A couple of weeks ago, I posted regarding the logs of some SSH bruce force attempts I had logged on my server, and was looking through. One of the comments was asking for geolocation of the IP Addresses. Tonight I decided to make use of the service available at ip2location.com and geolocate each of the IPs that I had. I'm actually fairly impressed with the service, you can do 20 lookups per IP per day unregistered and if you register you can do 200 lookups per IP per day. I registered and then pasted my entire list into a textbox they provide and it looked them all up at once and provided the results.
Here are the screenshots. It was a small set of IPs, but the top three countries were China, USA, Poland.
Quite a while ago I modified an instance of sshd to log the client version and password for every attempted login. I then set it listening on a seperate interface that I never log into. I finally got a chance to parse the logs (3 grep lines to dump data from the auth logs and 27 lines of python to generate a CSV to load in excel). The result was 12,214 attempts from 27 different source addresses.

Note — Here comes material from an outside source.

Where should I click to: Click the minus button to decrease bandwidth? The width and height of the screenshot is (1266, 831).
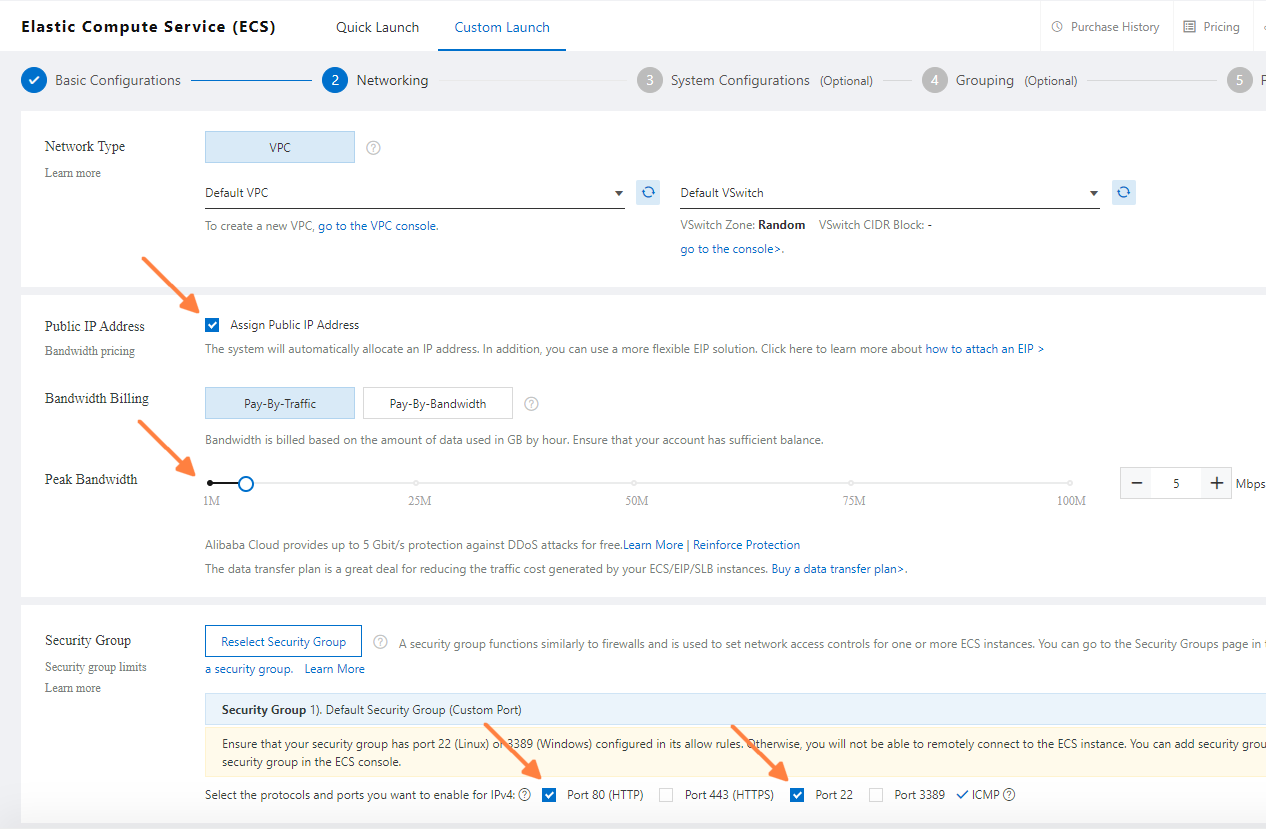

The top 10 offending IPs were:
| 209.160.20.243 |
2752 |
| 211.144.121.116 |
2153 |
| 89.33.253.232 |
1557 |
| 24.72.23.27 |
1522 |
| 203.185.29.143 |
848 |
| 63.219.16.13 |
689 |
| 79.190.88.34 |
606 |
| 212.2.125.67 |
543 |
| 82.207.66.14 |
357 |
| 61.221.41.96 |
328 |
| Grand Total |
11355 |
On the username side, root came in at number one (did anyone not see that coming?) and the top 10 usernames accounted for roughly 1/3 of the attempts:
| root |
3336 |
| test |
256 |
| admin |
165 |
| oracle |
123 |
| ts |
85 |
| tester |
79 |
| nagios |
78 |
| tss |
77 |
| ts2 |
75 |
| testing |
74 |
| Grand Total |
4348 |
I also don't think that there's much of a surprise with the top 10 passwords:
| 123456 |
604 |
| password |
369 |
| 12345 |
200 |
| test |
179 |
| test123 |
163 |
| passwd |
136 |
| 123 |
114 |
| 1234 |
87 |
| qwerty |
71 |
| abc123 |
59 |
| Grand Total |
1982 |
I will most likely post the file going forward or release additional numbers (I'll admit that I'm kinda curious to read through all the usernames used), either way, there will be more data.